# Repair stands for cargo & heavier bikes?



## Nakedbabytoes (Jul 24, 2012)

I haven't ever had a repair stand. I was looking into getting one since flipping the cargo bike upside down is not the easiest thing in the world to do but then cargo bikes are heavier and I have a Pugsley also.
So does this require a better stand? What do you guys use when you work on your cargo bikes?

Folding is better than not for the space we have(2 stall garage with both vehicle spaces used by vehicles) and all our bikes hang from hooks or are parked along walls(my 2 heavy previously mentioned bikes).
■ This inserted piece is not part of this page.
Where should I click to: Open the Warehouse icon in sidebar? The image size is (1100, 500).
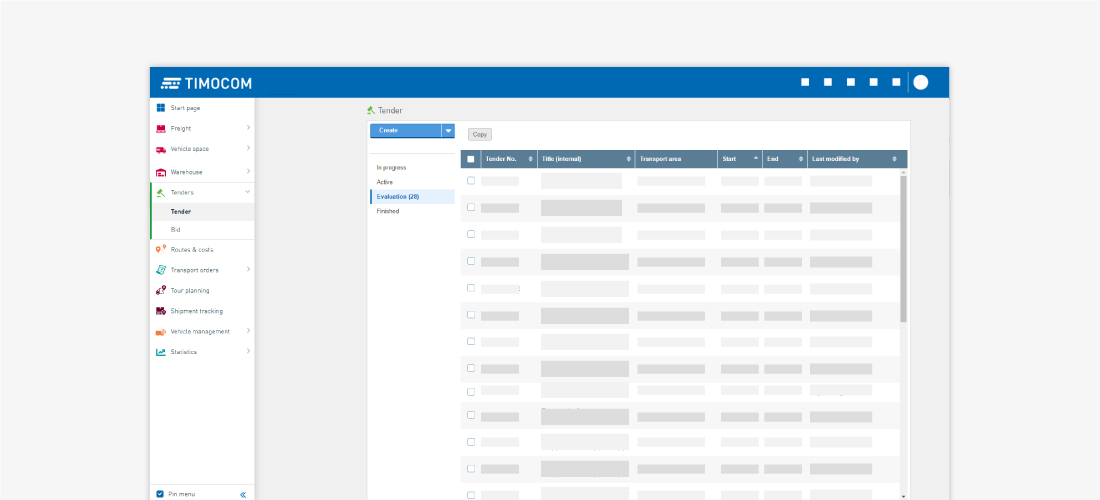click(x=160, y=172)
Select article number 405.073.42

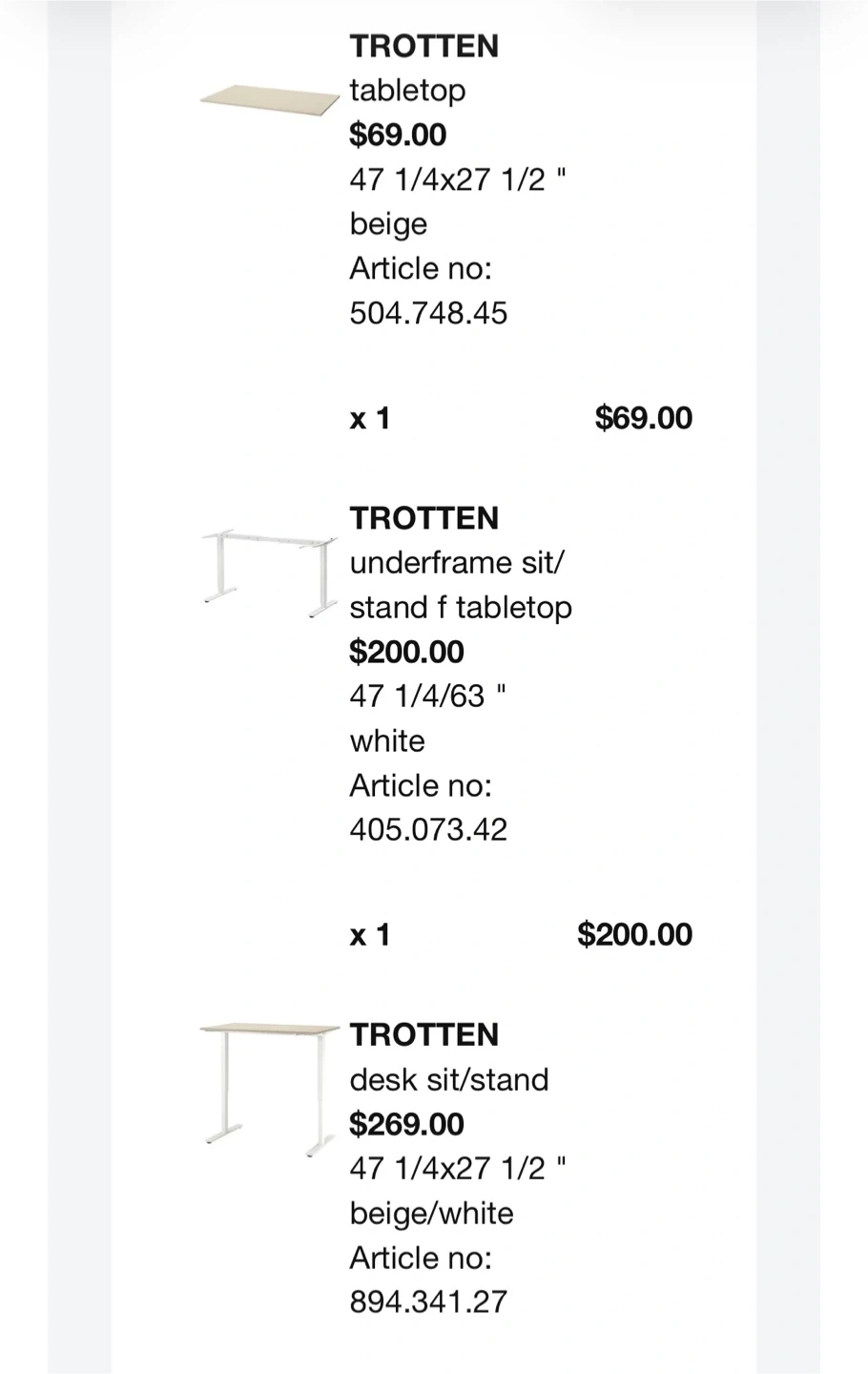(x=428, y=829)
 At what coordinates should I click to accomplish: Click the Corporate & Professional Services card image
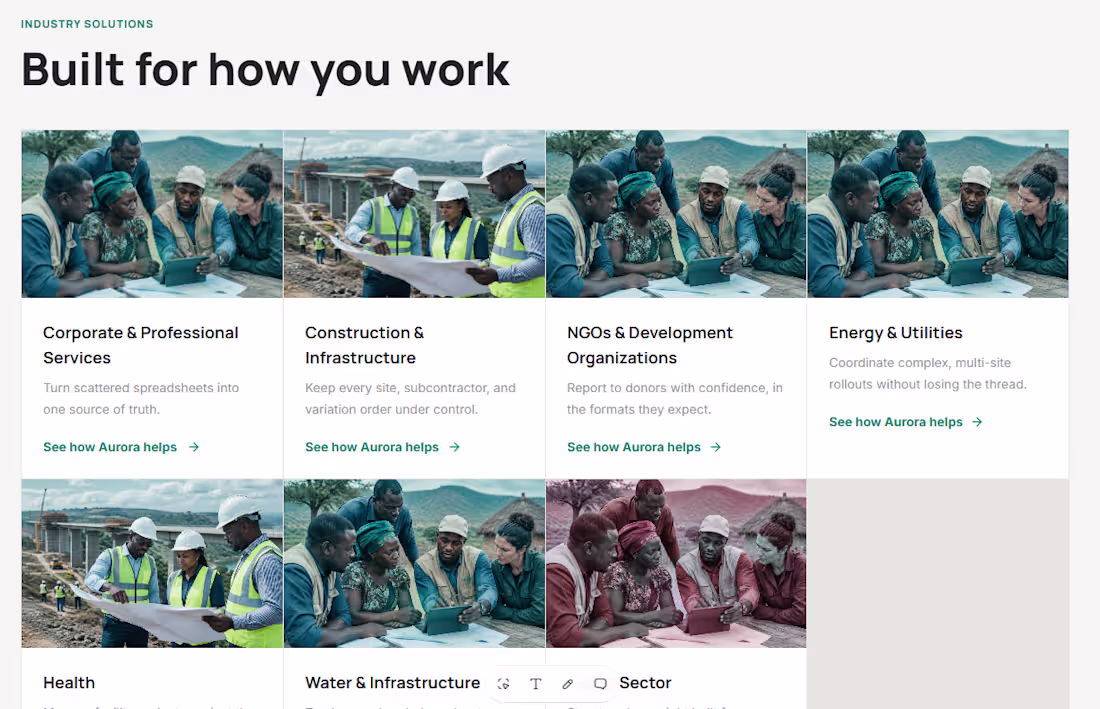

Was thinking the Park Tool 10 but wasn't sure of the ability for heavy or awkwardly weighted bikes(cargo heavier in the rear).
Advice?


----------



## gmats (Apr 15, 2005)

I have a folding stand that I've used for years with all my bike repairs. However, I do not think it would adequately hold my Transport without tipping over (or worse yet, break). So far, when I've done work on the brakes and drivetrain, I have supported the bike on the center stand and a support on the rear part of the frame (bumper). If needing to do wheel removal, I've jacked the rear of the bike up high using tie down strap(s) from the ceiling, again, on to the bumper area. 

Just a side, I decided to weigh my Trek the other day as I carried 40lb of car parts home from NAPA. Found out my Trek weighs 56 lbs. WOW, that's more than double my Turner trail bike. As I keep saying, paying my dues so that weekend trail rides are that much more fun and easier. 

Anyway, hope this helps, I know it doesn't directly answer your question.


----------



## Nakedbabytoes (Jul 24, 2012)

Yeah, I would be curious as to what they weigh. Seems about as heavy as my pugs but without the road friction of fattie tires, between both those bikes, my Salsa Casseroll feels like a CF road machine! Build the engine, right?!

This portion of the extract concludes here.